§ **Your task**
Pictures are to be excluded. Please print only the lines from the one containing "You are a computer-use" through the end of the data, exactly as they appear.

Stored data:

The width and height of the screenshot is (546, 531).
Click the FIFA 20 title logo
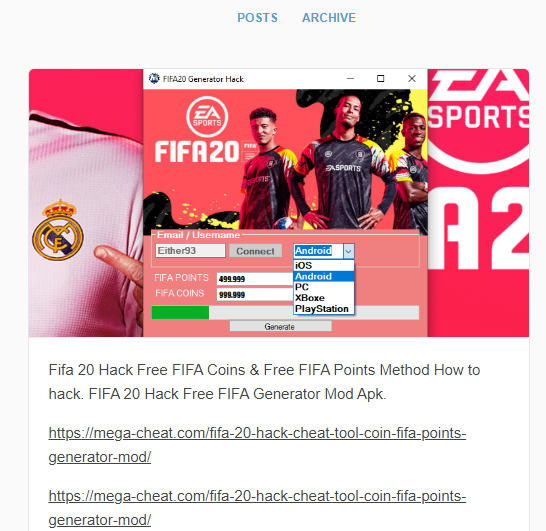197,152
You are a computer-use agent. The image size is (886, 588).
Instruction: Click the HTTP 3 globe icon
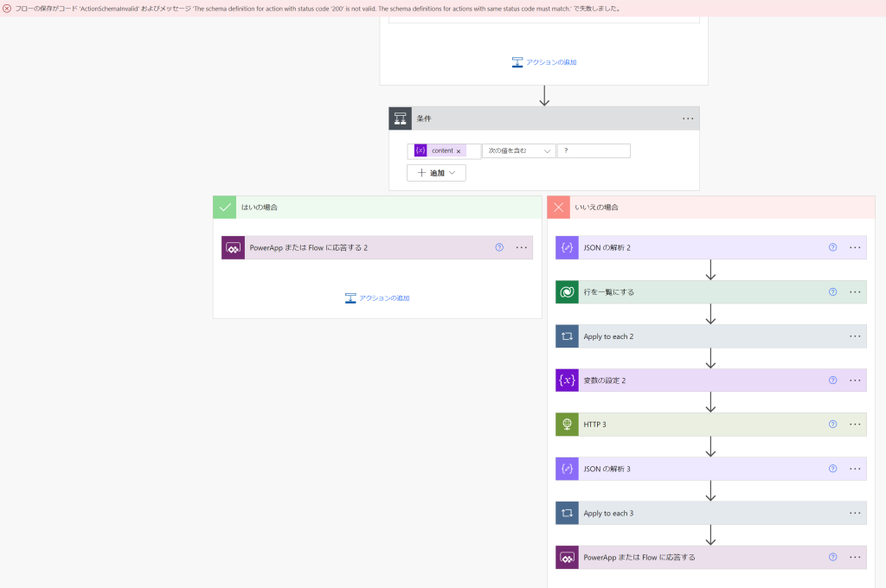[x=567, y=424]
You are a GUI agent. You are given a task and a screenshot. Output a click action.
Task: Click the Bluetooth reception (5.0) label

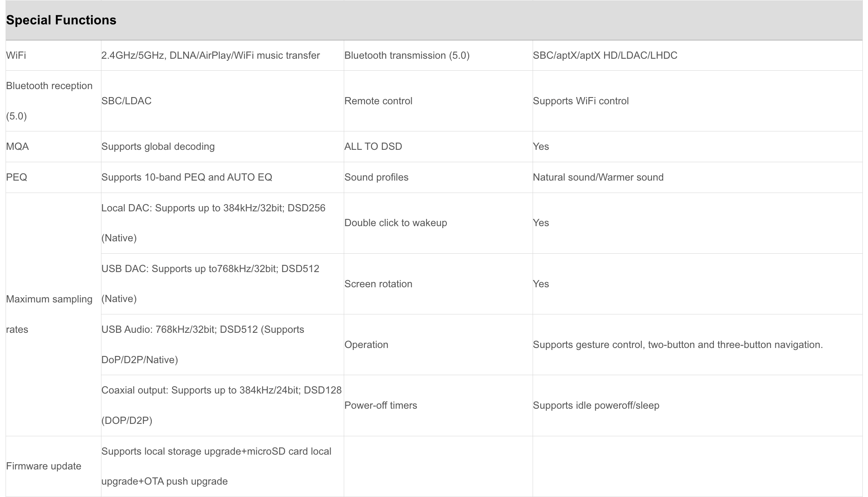tap(49, 101)
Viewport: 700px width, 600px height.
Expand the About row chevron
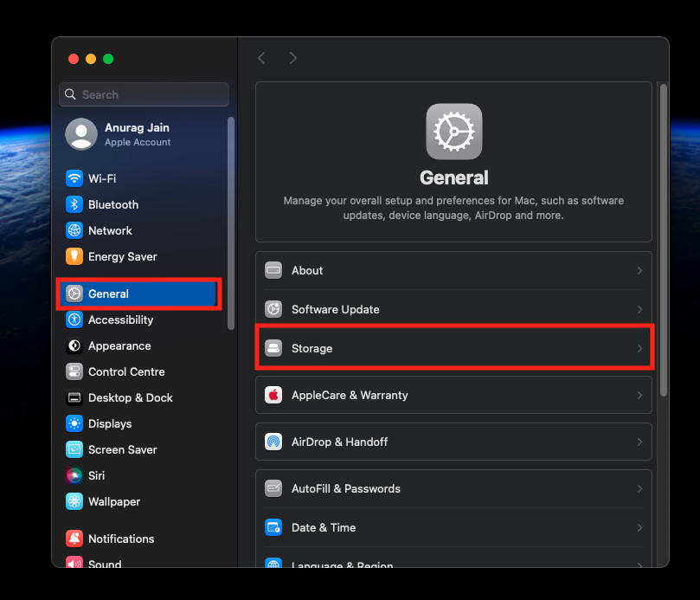639,270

§ **Completed exercise**
You are a computer-use agent. The image size is (886, 588).
Instruction: Click the HTTP 3 globe icon
[x=567, y=424]
You are a GUI agent. You are given a task and a screenshot. Output a click action.
Task: Click the Bluetooth reception (5.0) label

tap(49, 101)
Viewport: 700px width, 600px height.
Expand the About row chevron
639,270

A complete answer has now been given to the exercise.